> Directions for this task
Reproduce each of the following entries precisely as it appears, with no alterations.

> Exercise material
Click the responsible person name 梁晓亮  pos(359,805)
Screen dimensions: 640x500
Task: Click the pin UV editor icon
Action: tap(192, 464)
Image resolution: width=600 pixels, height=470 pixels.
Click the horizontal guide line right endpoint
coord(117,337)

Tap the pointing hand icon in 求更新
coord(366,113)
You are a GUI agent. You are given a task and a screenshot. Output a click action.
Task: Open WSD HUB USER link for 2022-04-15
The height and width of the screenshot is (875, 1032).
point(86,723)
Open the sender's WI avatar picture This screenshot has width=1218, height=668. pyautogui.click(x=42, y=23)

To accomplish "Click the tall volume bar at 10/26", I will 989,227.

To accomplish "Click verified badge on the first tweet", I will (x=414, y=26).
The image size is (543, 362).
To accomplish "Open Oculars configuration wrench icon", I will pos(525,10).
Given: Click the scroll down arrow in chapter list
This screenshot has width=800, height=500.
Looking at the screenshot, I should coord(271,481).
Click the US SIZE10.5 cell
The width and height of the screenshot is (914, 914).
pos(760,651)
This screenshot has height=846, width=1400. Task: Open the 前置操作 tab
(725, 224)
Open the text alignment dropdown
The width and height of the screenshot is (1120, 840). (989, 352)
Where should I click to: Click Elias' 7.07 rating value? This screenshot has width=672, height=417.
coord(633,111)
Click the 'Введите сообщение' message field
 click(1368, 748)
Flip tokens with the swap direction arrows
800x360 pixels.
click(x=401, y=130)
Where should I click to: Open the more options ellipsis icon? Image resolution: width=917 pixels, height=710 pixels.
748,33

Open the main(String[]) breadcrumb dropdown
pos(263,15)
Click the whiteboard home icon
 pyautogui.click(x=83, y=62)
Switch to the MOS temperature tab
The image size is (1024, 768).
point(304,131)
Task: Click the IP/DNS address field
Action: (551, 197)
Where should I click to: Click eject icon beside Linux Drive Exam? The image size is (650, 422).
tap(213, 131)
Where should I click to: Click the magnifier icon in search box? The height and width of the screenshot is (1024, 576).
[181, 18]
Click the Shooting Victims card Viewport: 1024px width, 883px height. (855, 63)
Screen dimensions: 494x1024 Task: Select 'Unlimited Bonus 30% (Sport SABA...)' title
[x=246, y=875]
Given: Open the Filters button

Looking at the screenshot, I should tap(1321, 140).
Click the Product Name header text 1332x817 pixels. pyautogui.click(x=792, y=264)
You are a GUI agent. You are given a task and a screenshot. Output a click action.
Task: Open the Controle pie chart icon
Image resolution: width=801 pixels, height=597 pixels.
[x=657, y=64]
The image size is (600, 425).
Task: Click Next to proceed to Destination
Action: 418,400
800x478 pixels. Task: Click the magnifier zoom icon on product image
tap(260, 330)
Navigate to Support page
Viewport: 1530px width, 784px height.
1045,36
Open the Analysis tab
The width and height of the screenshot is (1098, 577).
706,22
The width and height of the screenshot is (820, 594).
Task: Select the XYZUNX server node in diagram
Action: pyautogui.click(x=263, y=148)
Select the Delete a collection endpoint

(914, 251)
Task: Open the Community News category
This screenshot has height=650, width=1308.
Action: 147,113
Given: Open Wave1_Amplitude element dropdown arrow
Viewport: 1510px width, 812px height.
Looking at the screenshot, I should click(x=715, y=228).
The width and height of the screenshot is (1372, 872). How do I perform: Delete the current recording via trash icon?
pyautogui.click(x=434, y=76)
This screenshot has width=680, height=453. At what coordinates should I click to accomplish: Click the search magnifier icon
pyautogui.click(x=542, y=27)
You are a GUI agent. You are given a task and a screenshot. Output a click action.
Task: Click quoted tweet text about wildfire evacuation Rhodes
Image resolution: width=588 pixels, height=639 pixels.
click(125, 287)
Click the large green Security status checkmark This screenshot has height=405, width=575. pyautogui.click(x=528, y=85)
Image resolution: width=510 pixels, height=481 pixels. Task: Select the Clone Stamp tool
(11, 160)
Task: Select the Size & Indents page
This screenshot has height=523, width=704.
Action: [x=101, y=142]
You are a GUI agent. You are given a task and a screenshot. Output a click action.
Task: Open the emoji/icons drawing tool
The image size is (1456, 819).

> Exercise solution
Click the responsible person name 梁晓亮  pos(359,805)
Screen dimensions: 640x500
Task: Click the pin UV editor icon
Action: tap(192, 464)
Image resolution: width=600 pixels, height=470 pixels.
Click the horizontal guide line right endpoint
coord(117,337)

Tap the pointing hand icon in 求更新
coord(366,113)
You are a GUI agent. You are given a task and a screenshot. Output a click action.
Task: Open WSD HUB USER link for 2022-04-15
The height and width of the screenshot is (875, 1032).
point(86,723)
Open the sender's WI avatar picture This screenshot has width=1218, height=668. pyautogui.click(x=42, y=23)

To accomplish "Click the tall volume bar at 10/26", I will 989,227.

To accomplish "Click verified badge on the first tweet", I will (x=414, y=26).
The image size is (543, 362).
To accomplish "Open Oculars configuration wrench icon", I will pos(525,10).
Given: Click the scroll down arrow in chapter list
This screenshot has width=800, height=500.
Looking at the screenshot, I should coord(271,481).
Click the US SIZE10.5 cell
The width and height of the screenshot is (914, 914).
pos(760,651)
This screenshot has height=846, width=1400. Task: Open the 前置操作 tab
(725, 224)
Open the text alignment dropdown
The width and height of the screenshot is (1120, 840). (989, 352)
Where should I click to: Click Elias' 7.07 rating value? This screenshot has width=672, height=417.
coord(633,111)
Click the 'Введите сообщение' message field
 click(1368, 748)
Flip tokens with the swap direction arrows
800x360 pixels.
click(x=401, y=130)
Where should I click to: Open the more options ellipsis icon? Image resolution: width=917 pixels, height=710 pixels.
748,33

Open the main(String[]) breadcrumb dropdown
pos(263,15)
Click the whiteboard home icon
 pyautogui.click(x=83, y=62)
Switch to the MOS temperature tab
The image size is (1024, 768).
point(304,131)
Task: Click the IP/DNS address field
Action: (551, 197)
Where should I click to: Click eject icon beside Linux Drive Exam? The image size is (650, 422).
tap(213, 131)
Where should I click to: Click the magnifier icon in search box? The height and width of the screenshot is (1024, 576).
[181, 18]
Click the Shooting Victims card Viewport: 1024px width, 883px height. (855, 63)
Screen dimensions: 494x1024 Task: Select 'Unlimited Bonus 30% (Sport SABA...)' title
[x=246, y=875]
Given: Open the Filters button

Looking at the screenshot, I should tap(1321, 140).
Click the Product Name header text 1332x817 pixels. pyautogui.click(x=792, y=264)
You are a GUI agent. You are given a task and a screenshot. Output a click action.
Task: Open the Controle pie chart icon
Image resolution: width=801 pixels, height=597 pixels.
[x=657, y=64]
The image size is (600, 425).
Task: Click Next to proceed to Destination
Action: 418,400
800x478 pixels. Task: Click the magnifier zoom icon on product image
tap(260, 330)
Navigate to Support page
Viewport: 1530px width, 784px height.
1045,36
Open the Analysis tab
The width and height of the screenshot is (1098, 577).
706,22
The width and height of the screenshot is (820, 594).
Task: Select the XYZUNX server node in diagram
Action: pyautogui.click(x=263, y=148)
Select the Delete a collection endpoint

(914, 251)
Task: Open the Community News category
This screenshot has height=650, width=1308.
Action: 147,113
Given: Open Wave1_Amplitude element dropdown arrow
Viewport: 1510px width, 812px height.
Looking at the screenshot, I should click(x=715, y=228).
The width and height of the screenshot is (1372, 872). How do I perform: Delete the current recording via trash icon?
pyautogui.click(x=434, y=76)
This screenshot has width=680, height=453. At what coordinates should I click to accomplish: Click the search magnifier icon
pyautogui.click(x=542, y=27)
You are a GUI agent. You are given a task and a screenshot. Output a click action.
Task: Click quoted tweet text about wildfire evacuation Rhodes
Image resolution: width=588 pixels, height=639 pixels.
click(125, 287)
Click the large green Security status checkmark This screenshot has height=405, width=575. pyautogui.click(x=528, y=85)
Image resolution: width=510 pixels, height=481 pixels. Task: Select the Clone Stamp tool
(11, 160)
Task: Select the Size & Indents page
This screenshot has height=523, width=704.
Action: [x=101, y=142]
You are a GUI agent. You are given a task and a screenshot. Output a click action.
Task: Open the emoji/icons drawing tool
The image size is (1456, 819).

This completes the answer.